Here’s an “outsider’s” (i.e. foreigner’s) perspective:

Perhaps of all the elements of American exceptionalism – those factors, positive or negative, that make the US such a different country, politically, socially, culturally, from the rest of the civilised world – it is the gun culture that foreigners find so hard to understand.

The country’s religiosity, so at odds with the rest of the developed world these days; its economic system which seems to tolerate vast disparities of income; even all those strange sports Americans enjoy – all of these can at least be understood by the rest of us, even if not shared.

But why, we ask, do Americans continue to tolerate gun laws and a culture that seems to condemn thousands of innocents to death every year, when presumably, tougher restrictions, such as those in force in European countries, could at least reduce the number?

The truth is, not all Americans do oppose such measures. The US of course, is a vast, federal nation, with different laws and cultures in different states. In Virginia, scene of yesterday’s shootings, they passed a law a few years ago that did indeed restrict gun purchases – to a maximum of one per week.
And speaking of “absoluteness” and “depressing”...

One blogger, demonstrating with embarrassing panache exactly why some people should not be given the keys to the Internet, has even declared that the calm efficiency with which Cho Seung-hui murdered so many people "immediately suggested someone with a level of rigorous military training that only South Korean males can generally be expected to have."

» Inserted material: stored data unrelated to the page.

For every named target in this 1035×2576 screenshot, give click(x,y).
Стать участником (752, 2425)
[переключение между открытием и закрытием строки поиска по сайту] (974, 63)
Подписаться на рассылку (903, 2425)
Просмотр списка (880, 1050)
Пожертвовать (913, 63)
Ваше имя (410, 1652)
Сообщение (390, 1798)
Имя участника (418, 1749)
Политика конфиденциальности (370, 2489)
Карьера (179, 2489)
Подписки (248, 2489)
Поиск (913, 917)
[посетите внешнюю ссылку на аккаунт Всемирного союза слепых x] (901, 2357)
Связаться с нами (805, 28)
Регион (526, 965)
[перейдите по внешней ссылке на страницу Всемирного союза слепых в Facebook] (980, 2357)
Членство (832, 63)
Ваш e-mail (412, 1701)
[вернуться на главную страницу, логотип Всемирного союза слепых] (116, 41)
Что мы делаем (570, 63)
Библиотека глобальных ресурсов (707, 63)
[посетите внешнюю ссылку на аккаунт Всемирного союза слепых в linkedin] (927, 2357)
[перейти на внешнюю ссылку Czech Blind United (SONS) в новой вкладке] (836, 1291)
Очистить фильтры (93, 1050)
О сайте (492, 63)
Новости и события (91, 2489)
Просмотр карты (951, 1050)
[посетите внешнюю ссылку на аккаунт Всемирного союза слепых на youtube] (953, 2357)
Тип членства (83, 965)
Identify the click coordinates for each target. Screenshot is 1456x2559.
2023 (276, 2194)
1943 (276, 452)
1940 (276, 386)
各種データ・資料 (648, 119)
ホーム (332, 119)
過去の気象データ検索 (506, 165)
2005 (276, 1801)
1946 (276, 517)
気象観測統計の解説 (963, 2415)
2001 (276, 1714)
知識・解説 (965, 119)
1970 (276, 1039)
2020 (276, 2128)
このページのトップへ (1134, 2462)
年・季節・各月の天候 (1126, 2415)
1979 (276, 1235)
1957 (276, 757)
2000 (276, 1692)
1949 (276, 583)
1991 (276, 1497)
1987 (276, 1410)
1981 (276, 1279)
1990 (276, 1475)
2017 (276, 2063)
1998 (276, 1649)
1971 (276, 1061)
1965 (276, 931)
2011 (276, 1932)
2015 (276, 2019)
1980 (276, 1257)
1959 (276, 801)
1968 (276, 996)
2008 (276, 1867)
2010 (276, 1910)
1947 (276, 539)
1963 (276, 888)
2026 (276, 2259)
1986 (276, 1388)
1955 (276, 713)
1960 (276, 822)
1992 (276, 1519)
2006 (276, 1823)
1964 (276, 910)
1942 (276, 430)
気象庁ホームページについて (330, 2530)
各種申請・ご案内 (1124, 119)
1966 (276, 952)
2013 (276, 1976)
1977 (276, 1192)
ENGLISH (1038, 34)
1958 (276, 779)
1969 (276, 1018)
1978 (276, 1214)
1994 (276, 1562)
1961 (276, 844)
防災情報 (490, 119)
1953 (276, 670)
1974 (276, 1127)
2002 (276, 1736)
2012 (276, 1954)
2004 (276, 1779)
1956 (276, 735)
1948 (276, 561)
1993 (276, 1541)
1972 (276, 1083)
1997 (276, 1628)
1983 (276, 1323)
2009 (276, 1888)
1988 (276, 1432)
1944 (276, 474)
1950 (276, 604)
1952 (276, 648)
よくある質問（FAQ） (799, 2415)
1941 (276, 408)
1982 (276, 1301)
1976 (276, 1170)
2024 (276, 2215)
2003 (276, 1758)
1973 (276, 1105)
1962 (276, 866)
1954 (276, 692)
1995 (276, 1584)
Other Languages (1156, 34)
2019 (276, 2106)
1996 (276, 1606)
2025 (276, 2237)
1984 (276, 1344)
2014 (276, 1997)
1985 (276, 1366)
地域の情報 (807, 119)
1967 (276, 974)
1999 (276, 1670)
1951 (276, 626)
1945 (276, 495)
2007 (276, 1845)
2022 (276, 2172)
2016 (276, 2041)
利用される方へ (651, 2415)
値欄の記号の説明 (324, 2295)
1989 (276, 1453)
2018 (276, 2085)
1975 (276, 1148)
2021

Facts are useful in such situations: CNN is reporting that the 23-year-old Cho came to the United States in 1992. He would have been 8 years old. One wonders exactly how much military training he had received by that point.

Another fact provided by the Marmot's Hole: According to one report, Korea has more students studying abroad in the U.S. than any other country: 100,000. Debbie Schlussel thinks that the foreign residency of Cho Seung-hui is "yet another reason to stop letting in so many foreign students." But 99.999 percent of those 100,000 Koreans somehow managed not to engage in mass killing sprees.
For the record, I got to know 1 South Korean when I was in the MBA school, and I can say that 100% of the Koreans I know are great human beings, and we should have more of them in the United States.

And on a side note, what is it about this week in April? April 16 = Virginia Tech, April 19 = OKC bombing, April 20 = Columbine.